*** Opening of Data ***

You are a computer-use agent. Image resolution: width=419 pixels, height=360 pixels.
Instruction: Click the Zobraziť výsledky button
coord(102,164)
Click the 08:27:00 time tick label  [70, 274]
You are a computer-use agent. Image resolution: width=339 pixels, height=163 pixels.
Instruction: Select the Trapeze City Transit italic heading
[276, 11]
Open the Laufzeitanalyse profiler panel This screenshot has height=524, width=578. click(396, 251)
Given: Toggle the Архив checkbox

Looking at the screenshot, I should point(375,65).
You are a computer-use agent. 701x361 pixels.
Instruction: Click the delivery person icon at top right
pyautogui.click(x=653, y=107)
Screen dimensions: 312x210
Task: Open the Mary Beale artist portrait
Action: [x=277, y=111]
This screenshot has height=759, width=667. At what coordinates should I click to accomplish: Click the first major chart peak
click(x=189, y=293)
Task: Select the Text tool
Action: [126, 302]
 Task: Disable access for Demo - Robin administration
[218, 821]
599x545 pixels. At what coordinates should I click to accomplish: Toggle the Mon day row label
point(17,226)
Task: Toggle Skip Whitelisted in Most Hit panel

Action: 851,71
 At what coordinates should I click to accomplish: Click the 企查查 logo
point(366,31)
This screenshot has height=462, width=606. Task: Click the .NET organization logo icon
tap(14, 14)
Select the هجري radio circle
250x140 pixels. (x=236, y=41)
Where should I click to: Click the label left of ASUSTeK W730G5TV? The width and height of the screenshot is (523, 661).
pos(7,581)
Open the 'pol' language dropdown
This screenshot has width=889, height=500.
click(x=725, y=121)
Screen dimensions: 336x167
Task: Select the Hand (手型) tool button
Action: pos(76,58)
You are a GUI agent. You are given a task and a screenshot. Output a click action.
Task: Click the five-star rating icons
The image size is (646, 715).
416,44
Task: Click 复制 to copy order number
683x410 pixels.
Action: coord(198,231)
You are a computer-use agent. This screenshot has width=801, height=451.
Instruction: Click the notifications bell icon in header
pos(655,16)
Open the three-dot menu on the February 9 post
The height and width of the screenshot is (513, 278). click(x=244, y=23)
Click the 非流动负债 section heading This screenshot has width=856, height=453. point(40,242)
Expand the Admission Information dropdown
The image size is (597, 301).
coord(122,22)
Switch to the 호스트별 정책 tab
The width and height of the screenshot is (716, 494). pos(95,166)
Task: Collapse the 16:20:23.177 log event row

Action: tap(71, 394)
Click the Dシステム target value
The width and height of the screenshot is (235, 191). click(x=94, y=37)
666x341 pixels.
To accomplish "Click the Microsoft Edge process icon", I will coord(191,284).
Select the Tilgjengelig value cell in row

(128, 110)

*** Close of Data ***

## Problem to solve
Write out, without alteration, the line that contains "Task: Collapse the 16:20:23.177 log event row" and all subsequent lines down to the end of the data above.

## Output
Task: Collapse the 16:20:23.177 log event row

Action: tap(71, 394)
Click the Dシステム target value
The width and height of the screenshot is (235, 191). click(x=94, y=37)
666x341 pixels.
To accomplish "Click the Microsoft Edge process icon", I will coord(191,284).
Select the Tilgjengelig value cell in row

(128, 110)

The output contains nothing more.